Did i miss anything?

70%phone bill and cost of it
booster seat
floor mats 
Mileage 
Commercial insurance 
Snacks

I think it looks about right. What do you think?


----------



## entrep1776 (Nov 3, 2016)

since05/16 said:


> Did i miss anything?
> 
> 70%phone bill and cost of it
> booster seat
> ...


Why 70% of phone bill?

Can you do insurance and mileage?


----------



## since05/16 (Jan 7, 2017)

I use it 70% for uber in 2016.

Insurance I added commercial to my regular policy so hope to deduct that as an extra expense


----------



## LAuberX (Jun 3, 2014)

Commercial insurance is included in the standard mileage deduction

Business use of a vehicle assumes you have business insurance.

just like it is for Taxi/Limo...


----------



## since05/16 (Jan 7, 2017)

Oh okay thanks.


----------



## mls55 (May 27, 2015)

Interest on car loan and personal property taxes if you have them.


----------



## since05/16 (Jan 7, 2017)

Car loan interests yes thanks for the information.


----------



## entrep1776 (Nov 3, 2016)

since05/16 said:


> Car loan interests yes thanks for the information.


mmm if you are doing standard mileage deduction don't think you can do interest, tires, oil changes, fuel costs.


----------



## Older Chauffeur (Oct 16, 2014)

entrep1776 said:


> mmm if you are doing standard mileage deduction don't think you can do interest, tires, oil changes, fuel costs.


From IRS Pub463-

"However, if you are self-employed and use your car in your business, you can deduct that part of the interest expense that represents your business use of the car. For example, if you use your car 60% for business, you can deduct 60% of the interest on Schedule C (Form 1040). You can't deduct the part of the interest expense that represents your personal use of the car."

So based on your mileage log, you can determine the percentage of business use, and include the equivalent amount of interest. 
The same publication lists insurance as included in the SRM for business use.


----------



## entrep1776 (Nov 3, 2016)

Older Chauffeur said:


> From IRS Pub463-
> 
> "However, if you are self-employed and use your car in your business, you can deduct that part of the interest expense that represents your business use of the car.

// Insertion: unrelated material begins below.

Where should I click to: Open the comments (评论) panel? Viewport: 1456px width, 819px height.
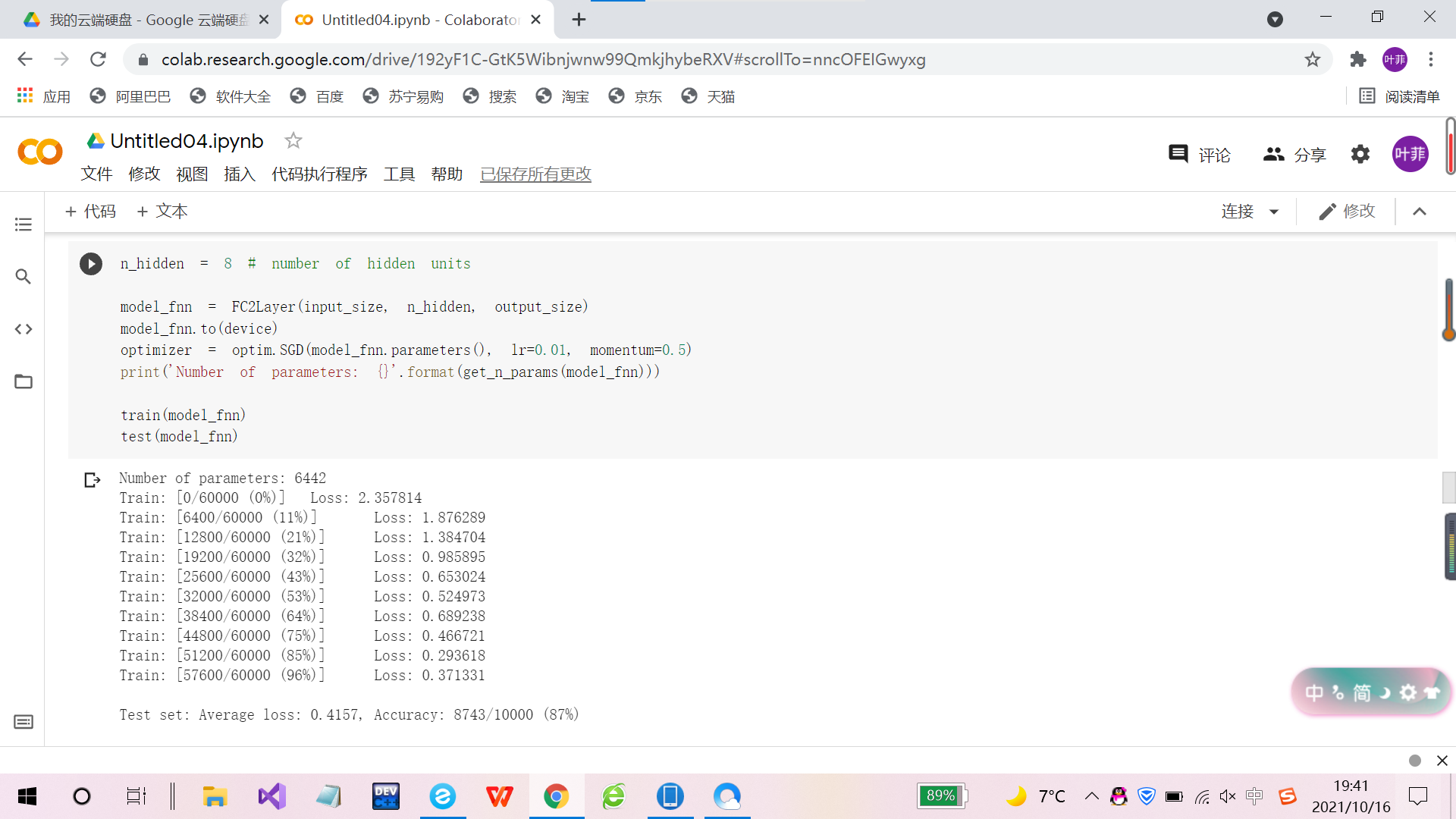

For example, if you use your car 60% for business, you can deduct 60% of the interest on Schedule C (Form 1040). You can't deduct the part of the interest expense that represents your personal use of the car."
> 
> ...


*Standard Mileage Rate*

You may be able to use the standard mileage rate to figure the deductible costs of operating your car for business purposes. For 2016, the standard mileage rate for the cost of operating your car for business use is 54 cents per mile.

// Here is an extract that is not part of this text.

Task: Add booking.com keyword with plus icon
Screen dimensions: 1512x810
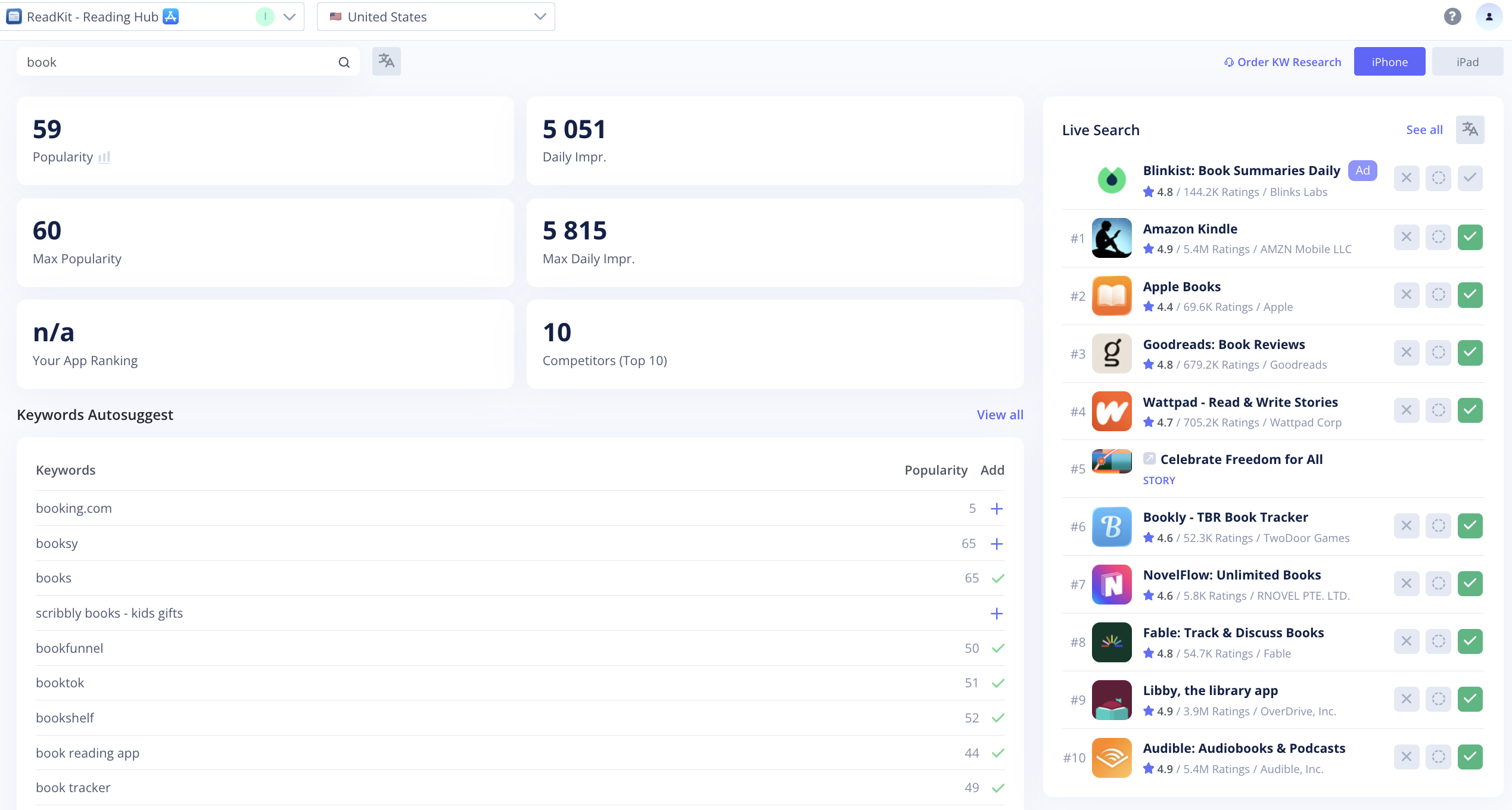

If you use the standard mileage rate for a year, you can't deduct your actual car expenses for that year. You can't deduct depreciation, lease payments, maintenance and repairs, gasoline (including gasoline taxes), oil, insurance, or vehicle registration fees. See Choosing the standard mileage rate and Standard mileage rate not allowed, later.

https://www.irs.gov/publications/p463/ch04.html


----------



## since05/16 (Jan 7, 2017)

Thanks guys. I can get 75% of the loan interests then.
Also I bought 2 sets of business cards with my code on.
I will include that too.


----------



## Older Chauffeur (Oct 16, 2014)

entrep1776 said:


> *Standard Mileage Rate*
> 
> You may be able to use the standard mileage rate to figure the deductible costs of operating your car for business purposes. For 2016, the standard mileage rate for the cost of operating your car for business use is 54 cents per mile.
> 
> ...


Sorry, I didn't include the part that showed it was talking about the interest deduction being in addition to the SRM. But the instructions are clear indicating that you can deduct it, whether you use actual costs or the SRM.


----------